Material provided Block Start

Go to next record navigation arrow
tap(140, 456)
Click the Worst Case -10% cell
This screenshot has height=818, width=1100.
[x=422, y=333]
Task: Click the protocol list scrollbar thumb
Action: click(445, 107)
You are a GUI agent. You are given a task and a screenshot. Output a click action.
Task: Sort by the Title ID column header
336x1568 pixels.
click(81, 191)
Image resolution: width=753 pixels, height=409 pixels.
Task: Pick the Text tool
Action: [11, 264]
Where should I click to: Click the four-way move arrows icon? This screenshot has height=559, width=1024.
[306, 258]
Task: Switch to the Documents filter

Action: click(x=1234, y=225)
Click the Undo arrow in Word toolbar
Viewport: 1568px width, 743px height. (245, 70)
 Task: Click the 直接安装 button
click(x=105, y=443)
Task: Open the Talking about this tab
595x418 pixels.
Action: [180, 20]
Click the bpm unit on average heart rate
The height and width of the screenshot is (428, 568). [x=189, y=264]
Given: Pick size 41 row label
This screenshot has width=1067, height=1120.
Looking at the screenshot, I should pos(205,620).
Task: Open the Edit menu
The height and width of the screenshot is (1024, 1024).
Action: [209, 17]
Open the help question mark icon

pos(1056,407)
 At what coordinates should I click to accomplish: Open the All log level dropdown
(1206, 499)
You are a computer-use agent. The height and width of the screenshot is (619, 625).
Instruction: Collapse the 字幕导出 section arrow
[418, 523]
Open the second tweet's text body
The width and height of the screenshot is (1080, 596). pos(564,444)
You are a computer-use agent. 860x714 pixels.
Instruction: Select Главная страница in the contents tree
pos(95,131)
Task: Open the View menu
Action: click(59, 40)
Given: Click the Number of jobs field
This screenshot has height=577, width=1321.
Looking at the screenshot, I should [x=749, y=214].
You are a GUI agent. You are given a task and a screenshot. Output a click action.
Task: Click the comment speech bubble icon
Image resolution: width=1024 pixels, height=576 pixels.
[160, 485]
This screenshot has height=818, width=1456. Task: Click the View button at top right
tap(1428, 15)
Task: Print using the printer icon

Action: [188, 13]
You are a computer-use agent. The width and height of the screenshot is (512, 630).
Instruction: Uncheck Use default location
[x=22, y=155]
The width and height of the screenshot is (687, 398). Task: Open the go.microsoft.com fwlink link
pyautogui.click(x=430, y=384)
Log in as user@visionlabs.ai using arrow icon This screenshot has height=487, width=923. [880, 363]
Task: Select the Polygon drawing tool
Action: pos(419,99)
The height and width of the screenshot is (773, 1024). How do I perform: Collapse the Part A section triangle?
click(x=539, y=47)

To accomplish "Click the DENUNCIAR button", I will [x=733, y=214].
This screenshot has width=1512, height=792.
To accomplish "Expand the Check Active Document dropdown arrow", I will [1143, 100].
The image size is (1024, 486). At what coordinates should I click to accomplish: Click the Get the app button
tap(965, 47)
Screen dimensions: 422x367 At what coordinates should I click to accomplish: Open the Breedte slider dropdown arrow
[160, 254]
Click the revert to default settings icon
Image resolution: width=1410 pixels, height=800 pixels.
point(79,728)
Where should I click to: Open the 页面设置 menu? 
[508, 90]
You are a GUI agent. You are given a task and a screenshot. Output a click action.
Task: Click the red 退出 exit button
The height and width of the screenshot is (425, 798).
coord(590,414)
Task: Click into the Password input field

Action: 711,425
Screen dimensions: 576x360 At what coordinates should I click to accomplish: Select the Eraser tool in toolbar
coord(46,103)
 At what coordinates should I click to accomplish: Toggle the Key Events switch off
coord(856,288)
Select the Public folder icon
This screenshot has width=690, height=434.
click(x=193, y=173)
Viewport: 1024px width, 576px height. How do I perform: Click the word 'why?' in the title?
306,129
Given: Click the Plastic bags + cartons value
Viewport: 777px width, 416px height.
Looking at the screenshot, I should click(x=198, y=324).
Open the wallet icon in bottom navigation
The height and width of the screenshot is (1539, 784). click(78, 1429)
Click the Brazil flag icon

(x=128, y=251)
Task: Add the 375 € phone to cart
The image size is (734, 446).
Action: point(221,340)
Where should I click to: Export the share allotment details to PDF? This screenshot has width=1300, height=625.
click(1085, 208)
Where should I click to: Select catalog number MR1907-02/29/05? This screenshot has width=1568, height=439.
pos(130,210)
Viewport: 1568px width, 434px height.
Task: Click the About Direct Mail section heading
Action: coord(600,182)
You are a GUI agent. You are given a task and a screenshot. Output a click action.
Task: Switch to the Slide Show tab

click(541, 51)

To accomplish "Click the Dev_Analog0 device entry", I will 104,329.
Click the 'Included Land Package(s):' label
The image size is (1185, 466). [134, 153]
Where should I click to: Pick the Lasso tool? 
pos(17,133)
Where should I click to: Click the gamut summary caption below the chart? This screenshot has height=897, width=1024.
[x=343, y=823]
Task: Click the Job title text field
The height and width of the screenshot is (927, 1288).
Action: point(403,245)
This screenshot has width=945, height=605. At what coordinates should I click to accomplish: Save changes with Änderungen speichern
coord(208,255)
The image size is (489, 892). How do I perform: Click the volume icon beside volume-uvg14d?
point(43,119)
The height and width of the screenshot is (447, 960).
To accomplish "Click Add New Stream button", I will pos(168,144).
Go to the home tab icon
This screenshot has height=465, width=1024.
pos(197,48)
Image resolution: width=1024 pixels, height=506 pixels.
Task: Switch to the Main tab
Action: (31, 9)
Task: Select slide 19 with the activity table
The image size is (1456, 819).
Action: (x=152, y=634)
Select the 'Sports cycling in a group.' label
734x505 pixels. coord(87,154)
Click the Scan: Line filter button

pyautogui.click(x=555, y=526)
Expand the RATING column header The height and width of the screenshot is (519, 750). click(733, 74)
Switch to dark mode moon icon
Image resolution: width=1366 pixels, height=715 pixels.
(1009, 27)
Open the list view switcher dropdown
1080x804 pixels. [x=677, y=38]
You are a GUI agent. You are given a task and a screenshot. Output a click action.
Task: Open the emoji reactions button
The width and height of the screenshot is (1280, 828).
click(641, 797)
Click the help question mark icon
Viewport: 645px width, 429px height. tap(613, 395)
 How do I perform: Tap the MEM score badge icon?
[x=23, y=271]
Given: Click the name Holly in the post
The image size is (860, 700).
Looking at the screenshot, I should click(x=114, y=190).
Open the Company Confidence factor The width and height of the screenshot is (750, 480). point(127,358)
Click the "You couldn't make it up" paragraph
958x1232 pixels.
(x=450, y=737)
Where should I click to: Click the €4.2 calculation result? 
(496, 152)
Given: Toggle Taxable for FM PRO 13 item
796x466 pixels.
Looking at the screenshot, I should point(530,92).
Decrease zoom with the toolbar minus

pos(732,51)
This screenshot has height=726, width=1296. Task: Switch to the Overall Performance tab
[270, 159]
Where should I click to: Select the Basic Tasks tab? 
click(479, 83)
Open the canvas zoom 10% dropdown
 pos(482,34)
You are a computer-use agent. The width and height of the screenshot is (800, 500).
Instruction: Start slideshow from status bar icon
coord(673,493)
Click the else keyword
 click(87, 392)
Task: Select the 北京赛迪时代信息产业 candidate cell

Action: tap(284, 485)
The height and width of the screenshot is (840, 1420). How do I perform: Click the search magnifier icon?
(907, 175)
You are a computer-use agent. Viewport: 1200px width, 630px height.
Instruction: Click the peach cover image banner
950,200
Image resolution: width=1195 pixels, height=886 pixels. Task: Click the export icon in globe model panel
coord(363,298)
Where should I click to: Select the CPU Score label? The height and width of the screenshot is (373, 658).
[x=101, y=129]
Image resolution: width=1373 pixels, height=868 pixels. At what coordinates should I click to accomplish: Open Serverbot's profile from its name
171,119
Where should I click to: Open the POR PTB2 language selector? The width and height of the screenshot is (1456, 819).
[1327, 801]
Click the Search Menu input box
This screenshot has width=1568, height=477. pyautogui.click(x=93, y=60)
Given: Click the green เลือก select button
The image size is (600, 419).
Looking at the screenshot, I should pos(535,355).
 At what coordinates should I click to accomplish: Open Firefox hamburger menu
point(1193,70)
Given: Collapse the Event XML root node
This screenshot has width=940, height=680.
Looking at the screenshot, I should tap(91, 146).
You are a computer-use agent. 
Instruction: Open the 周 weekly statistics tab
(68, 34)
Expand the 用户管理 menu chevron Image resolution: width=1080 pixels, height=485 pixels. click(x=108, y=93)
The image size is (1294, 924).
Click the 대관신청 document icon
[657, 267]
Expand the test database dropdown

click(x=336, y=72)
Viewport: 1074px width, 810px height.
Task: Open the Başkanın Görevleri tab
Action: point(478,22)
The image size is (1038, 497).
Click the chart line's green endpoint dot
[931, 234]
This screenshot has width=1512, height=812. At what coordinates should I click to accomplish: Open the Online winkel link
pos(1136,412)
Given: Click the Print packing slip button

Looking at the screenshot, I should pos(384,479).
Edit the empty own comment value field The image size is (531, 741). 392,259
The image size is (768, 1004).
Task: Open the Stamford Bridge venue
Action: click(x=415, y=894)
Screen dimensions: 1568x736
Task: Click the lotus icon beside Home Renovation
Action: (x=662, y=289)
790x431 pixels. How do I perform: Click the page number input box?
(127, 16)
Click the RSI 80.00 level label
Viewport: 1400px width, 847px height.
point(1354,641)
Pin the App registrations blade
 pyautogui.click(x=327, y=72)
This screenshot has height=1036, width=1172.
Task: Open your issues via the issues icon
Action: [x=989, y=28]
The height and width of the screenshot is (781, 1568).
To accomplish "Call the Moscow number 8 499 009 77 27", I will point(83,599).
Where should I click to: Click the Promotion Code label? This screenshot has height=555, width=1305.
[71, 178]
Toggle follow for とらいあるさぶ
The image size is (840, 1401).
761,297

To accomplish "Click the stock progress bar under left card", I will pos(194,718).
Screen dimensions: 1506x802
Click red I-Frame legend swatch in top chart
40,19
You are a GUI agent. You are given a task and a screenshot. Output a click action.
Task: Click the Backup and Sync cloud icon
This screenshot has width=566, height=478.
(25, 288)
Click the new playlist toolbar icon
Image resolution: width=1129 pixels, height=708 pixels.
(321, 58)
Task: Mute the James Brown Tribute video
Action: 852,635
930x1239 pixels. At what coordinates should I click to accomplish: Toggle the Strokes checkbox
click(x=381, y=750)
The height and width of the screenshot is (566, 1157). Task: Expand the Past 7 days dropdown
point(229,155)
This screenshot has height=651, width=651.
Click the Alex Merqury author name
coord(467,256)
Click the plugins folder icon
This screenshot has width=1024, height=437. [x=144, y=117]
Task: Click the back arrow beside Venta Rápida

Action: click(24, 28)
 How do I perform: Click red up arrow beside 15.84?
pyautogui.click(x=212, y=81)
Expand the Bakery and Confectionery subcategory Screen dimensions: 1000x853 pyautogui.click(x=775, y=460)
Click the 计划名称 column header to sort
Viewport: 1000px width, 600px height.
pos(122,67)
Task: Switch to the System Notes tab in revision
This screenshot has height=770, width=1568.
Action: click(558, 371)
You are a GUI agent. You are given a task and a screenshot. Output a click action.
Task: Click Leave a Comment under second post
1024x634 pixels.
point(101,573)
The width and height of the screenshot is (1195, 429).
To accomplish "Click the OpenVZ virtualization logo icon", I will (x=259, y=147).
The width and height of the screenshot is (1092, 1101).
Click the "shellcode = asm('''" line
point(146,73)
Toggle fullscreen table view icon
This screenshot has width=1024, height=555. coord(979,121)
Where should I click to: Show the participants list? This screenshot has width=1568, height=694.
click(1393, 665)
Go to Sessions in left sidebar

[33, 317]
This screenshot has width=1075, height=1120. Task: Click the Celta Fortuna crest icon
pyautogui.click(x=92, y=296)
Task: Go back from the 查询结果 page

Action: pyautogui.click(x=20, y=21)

Material provided Block End

- **Your goal**
Out of the preceding entries, pull each line that contains the word "under".

- **Written answer**
To accomplish "Click the stock progress bar under left card", I will pos(194,718).
Task: Click Leave a Comment under second post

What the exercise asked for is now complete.